The job market was flooded with openings, and pharmaceutical and biotech companies seemed endless. I tackled applications daily, treating it like a full-time job. Morning coffee while watching the sunrise, seeing my daughter off to school, and then diving in.

To fill in gaps, I networked, took courses, gained certifications, and joined innovation networks. I learned artificial intelligence and machine learning, built a full-cycle clinical trial lifecycle application using AI/ML. I was energized, innovating, developing, still applying. Yet, no responses. The silence was deafening.

I began sending test emails, calling my own phone repeatedly to confirm it was working. I revised my CV, paid for ATS checkers, took every suggestion to “beat the system.” But every response circled back to my CV—not my experience, not my knowledge, not my expertise. Just how I needed to outmaneuver a program.

Recruiters flooded my inbox, requesting my CV, promising opportunities. Yet when they returned, there were no jobs—just an upsell for resume services. The cost of living soared. My year-long safety net vanished. I cut expenses, lost my cell phone, lost my car. I was on my knees. Rejection emails filled my inbox overnight, conditioning me to brace myself every morning.

Then, even the rejections stopped. Silence. Months of nothing. My baseline became panic and anxiety. The few interviews that trickled in were scams—free consultations, unpaid work in exchange for “future compensation.” Referrals from friends and colleagues led nowhere. Just echoes in the void.

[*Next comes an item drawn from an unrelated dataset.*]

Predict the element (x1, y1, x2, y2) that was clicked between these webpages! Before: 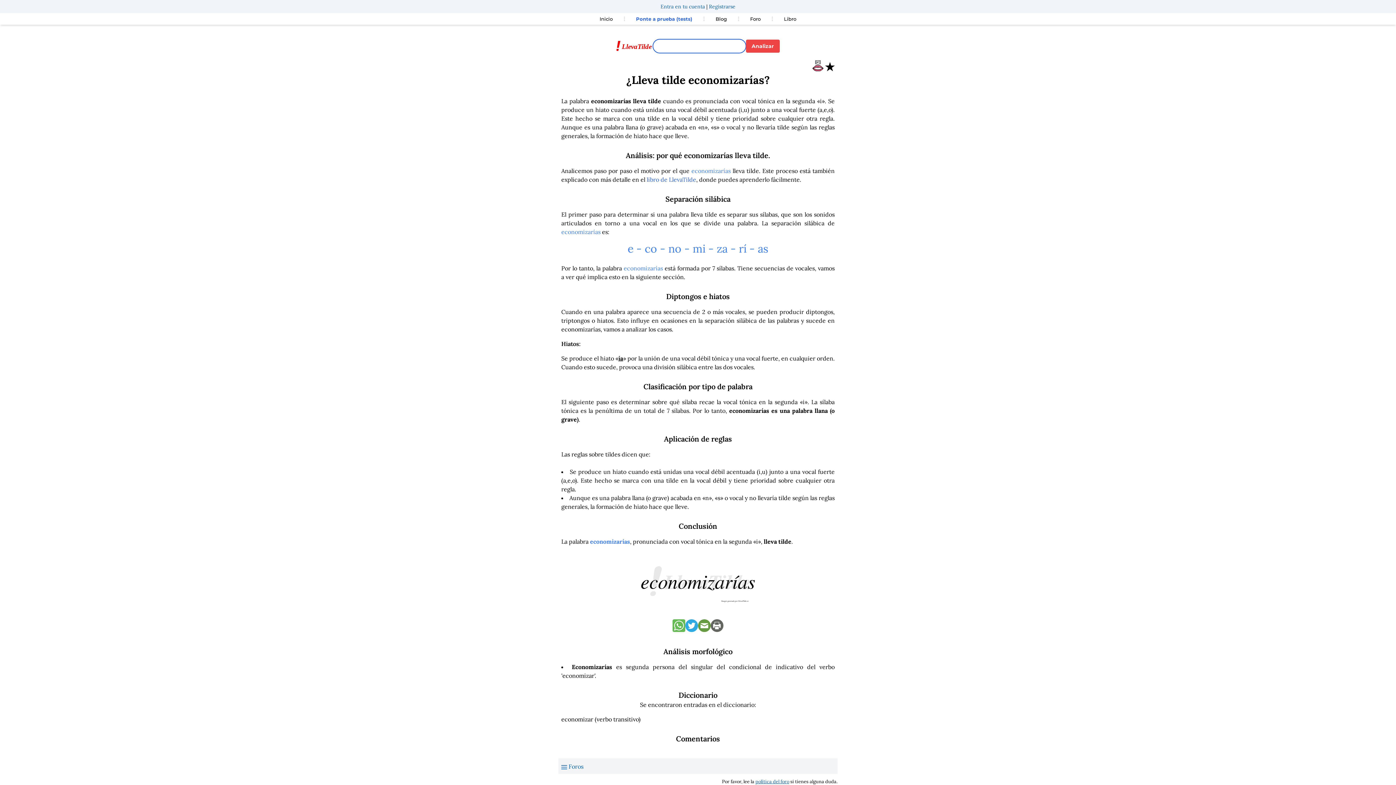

Keeping the lights on became a desperate juggling act. Keeping food on the table became a battle, skipping meals so my daughter could eat. Utilities turned into luxuries, each month a new struggle—gas or electricity, water or internet. The bank account teetered on empty, overdraft notices arriving more frequently than interview invitations. Every decision boiled down to survival. 

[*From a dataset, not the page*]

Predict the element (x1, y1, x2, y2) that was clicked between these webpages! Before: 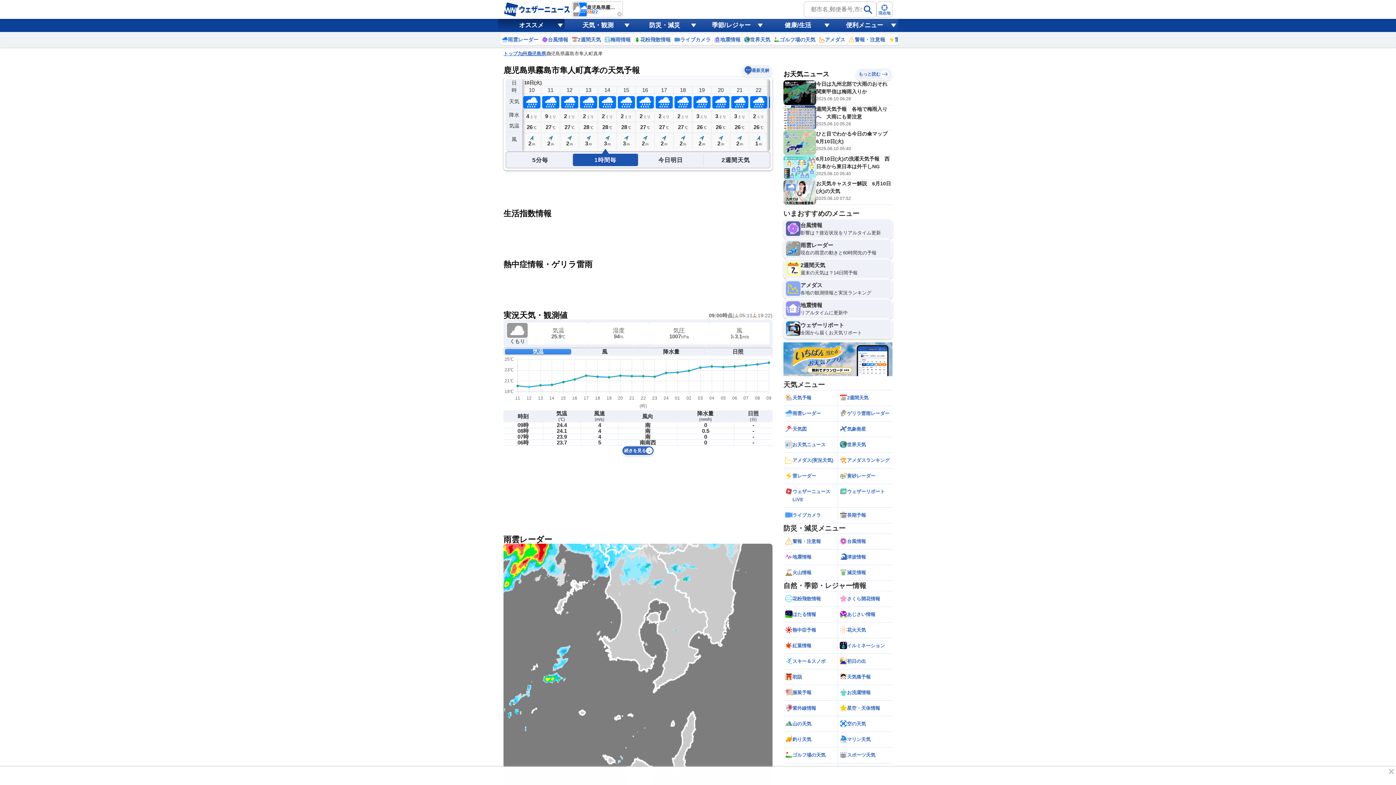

Each grocery store trip was filled with dread, counting every dollar, putting back necessities because there simply wasn’t enough. Even with government assistance applications, the waitlists stretched endlessly, and the approvals never came. The fridge became emptier, the nights became colder, and every single day became a test of endurance.

My daughter and I leaned on the kindness of others. But kindness, I’ve learned, has an expiration date. The gossip started. Accusations flew. I wasn’t doing enough. As if submitting over 3,000 applications to 479 companies wasn’t enough. As if I hadn’t applied to everything from retail to customer service, willing to take anything—only to be ignored.

Two years in, and the hole has never felt deeper. My body bears the weight of relentless stress. The ambulance ride to the hospital, the arrhythmia, the heart disease—constant reminders that my body is just as fragile as my life. 

Now, I wait for the eviction verdict, knowing full well how this ends. I think about the two women I saw packing a single bag, heading to a shelter, and how I tried to comfort them. I know now that nothing I said could have made it easier. Because for me, there is nothing left to say. 

There is so much going on in the world—wars, disasters, unimaginable suffering—that my monumental pain and struggle are just that to me. They feel insurmountable in my reality, but in comparison to the suffering of others, they pale. And yet, pain is pain. Struggle is struggle. And survival, no matter where or who you are, is never guaranteed.